En un panorama donde las celebraciones suelen ser sinónimo de reencuentro y unión familiar, el paso volverá a ofrecer una vía de acceso esencial para quienes desean compartir momentos con sus seres queridos, mucho más allá de las cifras y estadísticas que a veces ensombrecen la realidad de este corredor.
- El cruce estará habilitado el 25 de diciembre y el 1 de enero de 2026, de 9 a 19 horas.
- Buscan promover la integración regional y el intercambio cultural.
- La represa ha sido un punto estratégico para residentes y turistas.
- La apertura del paso conecta Buenos Aires y Asunción, acortando casi 200 kilómetros.
- Habilitado originalmente en 2019, se suspendió por la pandemia y reabrió en noviembre de 2024.
Esta apertura excepcional no es solo una cuestión de facilitar viajes; es un símbolo de la reactivación del comercio y el turismo en la región. Al permitir que los automóviles crucen la represa, se tiende un puente —no solo físico— entre dos maneras de vivir, dos culturas que, aunque separadas por un hilo de agua, encuentran en el intercambio una forma de enriquecerse mutuamente.
Desde su inauguración, el cruce había estado marcado por la incertidumbre; las restricciones sanitarias habían dejado a muchos de lado, obligando a un silencio que hoy se desvanece con el murmullo de motores y conversaciones que se cruzan en la ruta. Para quienes suelen viajar, estas fechas son ideales para reencontrarse, redescubrir la calidez del abrazo familiar y disfrutar de la cercanía.

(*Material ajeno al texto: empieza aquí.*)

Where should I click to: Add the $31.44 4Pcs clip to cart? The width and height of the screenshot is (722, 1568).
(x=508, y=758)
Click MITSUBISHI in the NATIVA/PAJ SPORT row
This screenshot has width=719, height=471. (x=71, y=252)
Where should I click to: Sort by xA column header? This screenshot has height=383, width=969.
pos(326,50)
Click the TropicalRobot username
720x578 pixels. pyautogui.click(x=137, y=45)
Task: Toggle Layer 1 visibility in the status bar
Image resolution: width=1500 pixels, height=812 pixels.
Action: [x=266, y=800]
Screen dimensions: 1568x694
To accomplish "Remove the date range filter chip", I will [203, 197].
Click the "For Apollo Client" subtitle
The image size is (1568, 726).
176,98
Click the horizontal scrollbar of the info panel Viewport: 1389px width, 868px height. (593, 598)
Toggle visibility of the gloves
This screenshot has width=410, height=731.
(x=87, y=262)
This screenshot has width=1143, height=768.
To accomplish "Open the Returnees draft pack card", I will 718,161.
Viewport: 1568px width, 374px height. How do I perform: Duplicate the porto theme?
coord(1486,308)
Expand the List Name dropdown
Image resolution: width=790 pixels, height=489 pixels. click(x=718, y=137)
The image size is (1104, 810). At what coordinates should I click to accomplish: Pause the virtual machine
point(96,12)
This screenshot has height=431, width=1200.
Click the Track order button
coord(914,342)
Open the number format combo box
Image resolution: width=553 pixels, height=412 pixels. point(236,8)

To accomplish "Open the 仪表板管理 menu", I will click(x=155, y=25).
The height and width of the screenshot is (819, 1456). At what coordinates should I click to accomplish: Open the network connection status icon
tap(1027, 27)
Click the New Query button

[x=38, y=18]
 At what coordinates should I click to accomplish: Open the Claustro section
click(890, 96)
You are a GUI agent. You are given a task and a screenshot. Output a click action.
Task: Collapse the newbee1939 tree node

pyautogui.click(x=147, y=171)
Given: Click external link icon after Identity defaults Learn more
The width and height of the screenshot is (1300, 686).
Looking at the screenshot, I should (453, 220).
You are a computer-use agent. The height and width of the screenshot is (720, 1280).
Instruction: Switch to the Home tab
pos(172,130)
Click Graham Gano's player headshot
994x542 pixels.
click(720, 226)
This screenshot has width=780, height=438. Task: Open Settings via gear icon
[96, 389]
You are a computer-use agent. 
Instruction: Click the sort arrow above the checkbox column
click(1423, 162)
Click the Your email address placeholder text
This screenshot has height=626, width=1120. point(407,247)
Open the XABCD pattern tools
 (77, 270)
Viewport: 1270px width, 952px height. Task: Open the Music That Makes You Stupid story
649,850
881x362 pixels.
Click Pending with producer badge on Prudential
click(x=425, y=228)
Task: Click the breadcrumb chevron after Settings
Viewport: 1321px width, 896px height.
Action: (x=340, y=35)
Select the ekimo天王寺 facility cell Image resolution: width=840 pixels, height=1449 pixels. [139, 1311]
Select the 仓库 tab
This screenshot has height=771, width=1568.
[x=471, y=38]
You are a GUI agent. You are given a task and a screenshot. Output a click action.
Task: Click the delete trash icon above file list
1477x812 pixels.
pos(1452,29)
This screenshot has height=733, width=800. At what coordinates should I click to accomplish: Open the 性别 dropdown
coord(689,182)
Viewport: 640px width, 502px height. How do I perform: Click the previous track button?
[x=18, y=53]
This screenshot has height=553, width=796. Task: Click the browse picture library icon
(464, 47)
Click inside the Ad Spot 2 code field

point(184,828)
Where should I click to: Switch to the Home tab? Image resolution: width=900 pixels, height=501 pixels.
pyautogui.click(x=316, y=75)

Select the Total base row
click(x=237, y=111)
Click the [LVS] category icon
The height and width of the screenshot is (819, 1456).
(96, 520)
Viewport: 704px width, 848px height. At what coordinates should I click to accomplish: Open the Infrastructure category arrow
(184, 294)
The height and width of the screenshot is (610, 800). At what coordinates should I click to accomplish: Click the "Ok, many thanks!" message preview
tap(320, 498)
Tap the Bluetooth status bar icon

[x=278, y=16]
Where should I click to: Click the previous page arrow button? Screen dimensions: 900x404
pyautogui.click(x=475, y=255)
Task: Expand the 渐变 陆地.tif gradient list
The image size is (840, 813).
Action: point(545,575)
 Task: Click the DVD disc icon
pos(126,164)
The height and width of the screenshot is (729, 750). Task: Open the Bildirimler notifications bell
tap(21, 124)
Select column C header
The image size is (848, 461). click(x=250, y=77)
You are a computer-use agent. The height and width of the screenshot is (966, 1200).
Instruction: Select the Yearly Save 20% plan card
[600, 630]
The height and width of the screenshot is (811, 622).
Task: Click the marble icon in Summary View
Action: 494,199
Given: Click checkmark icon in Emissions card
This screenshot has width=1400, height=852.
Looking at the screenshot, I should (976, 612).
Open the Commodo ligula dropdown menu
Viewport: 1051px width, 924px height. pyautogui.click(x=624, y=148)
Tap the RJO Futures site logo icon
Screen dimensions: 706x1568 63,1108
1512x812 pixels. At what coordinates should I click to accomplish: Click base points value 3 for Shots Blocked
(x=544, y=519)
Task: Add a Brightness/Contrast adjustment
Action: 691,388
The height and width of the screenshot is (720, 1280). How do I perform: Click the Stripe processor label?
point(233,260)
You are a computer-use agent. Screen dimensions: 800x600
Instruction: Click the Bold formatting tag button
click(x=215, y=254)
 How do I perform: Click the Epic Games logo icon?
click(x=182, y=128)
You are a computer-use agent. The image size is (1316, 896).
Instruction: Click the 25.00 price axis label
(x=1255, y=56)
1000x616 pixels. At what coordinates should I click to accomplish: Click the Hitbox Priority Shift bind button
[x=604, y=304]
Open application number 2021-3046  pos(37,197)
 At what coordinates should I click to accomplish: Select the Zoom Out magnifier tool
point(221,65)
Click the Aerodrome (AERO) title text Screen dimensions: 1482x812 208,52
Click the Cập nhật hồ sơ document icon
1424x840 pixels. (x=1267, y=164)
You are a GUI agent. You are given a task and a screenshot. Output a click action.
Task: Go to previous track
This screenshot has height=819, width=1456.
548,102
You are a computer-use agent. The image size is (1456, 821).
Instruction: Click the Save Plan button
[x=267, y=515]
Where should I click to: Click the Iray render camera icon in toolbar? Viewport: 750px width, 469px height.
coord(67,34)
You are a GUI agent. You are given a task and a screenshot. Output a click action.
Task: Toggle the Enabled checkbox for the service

Las festividades de fin de año en la región tienen un tono peculiar, uno que invita a la convivencia. Este año, como en años anteriores, la apertura del paso sobre la represa no solo facilitará el tránsito, será una invitación a celebrar la cultura compartida. Los vecinos no solo se cruzarán, sino que llevarán consigo tradiciones culinarias, historias y, probablemente, unos cuantos regalos).
La represa de Yacyretá, además de ser una obra de ingeniería imponente, se convierte en un símbolo de progreso y esperanza, un recordatorio de que la integración regional es posible. A medida que el reloj marque el inicio del nuevo año, más de uno podrá recordar que, a veces, los caminos que se cruzan llevan a destinos mucho más cercanos de lo que se imagina.